Further confirming this concept, in vivo studies conducted in syngeneic BALB/c mice bearing 4T1 or TSA tumors revealed that both activin A and TGFβ were responsible for the Treg infiltration in irradiated tumors. Most importantly, our data indicated that Inhba (gene encoding for activin A)-deficient 4T1 xenografts significantly improved CD8 T cell priming, reduced 4T1 tumor relapses and enhanced survival of the mice.

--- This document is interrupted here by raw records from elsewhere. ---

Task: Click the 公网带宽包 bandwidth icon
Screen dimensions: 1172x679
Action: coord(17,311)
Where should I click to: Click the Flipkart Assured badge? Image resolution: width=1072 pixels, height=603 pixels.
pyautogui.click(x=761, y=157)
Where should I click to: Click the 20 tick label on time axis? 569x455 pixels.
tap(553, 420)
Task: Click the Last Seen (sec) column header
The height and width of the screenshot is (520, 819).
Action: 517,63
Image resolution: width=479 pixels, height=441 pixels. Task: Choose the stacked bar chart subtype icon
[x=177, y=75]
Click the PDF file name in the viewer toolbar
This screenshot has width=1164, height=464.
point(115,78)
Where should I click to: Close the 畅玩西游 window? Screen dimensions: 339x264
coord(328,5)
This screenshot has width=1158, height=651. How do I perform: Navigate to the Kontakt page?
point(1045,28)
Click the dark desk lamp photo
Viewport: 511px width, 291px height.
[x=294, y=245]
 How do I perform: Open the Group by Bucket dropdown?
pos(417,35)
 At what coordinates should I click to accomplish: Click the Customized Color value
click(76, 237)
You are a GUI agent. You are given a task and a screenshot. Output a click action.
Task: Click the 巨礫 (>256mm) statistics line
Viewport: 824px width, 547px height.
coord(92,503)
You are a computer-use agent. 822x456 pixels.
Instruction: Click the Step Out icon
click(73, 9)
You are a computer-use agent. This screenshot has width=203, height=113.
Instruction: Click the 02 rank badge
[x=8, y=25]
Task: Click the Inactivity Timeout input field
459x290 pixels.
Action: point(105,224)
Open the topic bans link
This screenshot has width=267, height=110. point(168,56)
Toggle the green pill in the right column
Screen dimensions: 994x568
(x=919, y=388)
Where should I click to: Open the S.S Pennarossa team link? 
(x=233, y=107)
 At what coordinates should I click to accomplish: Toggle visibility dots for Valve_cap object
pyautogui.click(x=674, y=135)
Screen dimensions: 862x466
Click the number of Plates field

The addition of immune checkpoint blockers (ICB; anti-PD-1 or anti-CTLA-4) led to long-lasting immunological memory in some of the irradiated mice receiving the dual blockade of activin A and TGF-β. Further underscoring the role of activin A in Treg-mediated immunosuppression in irradiated breast cancer, enforced expression of activin A in TSA cells increased Treg representation in irradiated tumors and impeded systemic anti-tumor immunity elicited by RT.

These data demonstrate that tumor-derived activin A plays a major role in the signals emitted by irradiated cancer cells, and participate in immune evasion by enhancing Treg infiltration into an irradiated tumor (Figure 1).

Figure 1.

Activin A and TGFβ cooperate to promote Treg-mediated immunosuppression

Bioinformatic analysis of the TCGA public database of breast cancer tumors supported our preclinical findings with a significant strong correlation between IHNBA expression, TGFB signaling and Treg representation; an observation that was independently from the breast cancer subtype.

Besides highlighting the critical role of activin A in immune escape by regulating Treg mediated immunosuppression, our findings suggest that targeting several targets may be required to improve immune activation and durable responses at least in breast cancer.

Importantly, it is intriguing to consider whether the efficacy of the phase I clinical trial testing activin A blockade in ovarian cancer[9] could be improved with the inclusion of TGFβ inhibition and/or ICB. Along similar lines, depending on the prevalence of activin A signaling in other tumor type, our work predicts for a potentially limited clinical efficacy of ongoing clinical trials assessing the combination of TGFβ and PD-L1 blockade in multiple cancer in the context of RT (NCT04481256, NCT04235777, NCT04708067, NCT04595149) in the absence of activin A blockade.

While additional studies are warranted to further explore the crosstalk between activin A and TGFβ in cancer and to validate our findings in clinic, this work shed light on a novel actionable target to enhance anti-tumor immune responses of breast cancer in the context of RT and IT.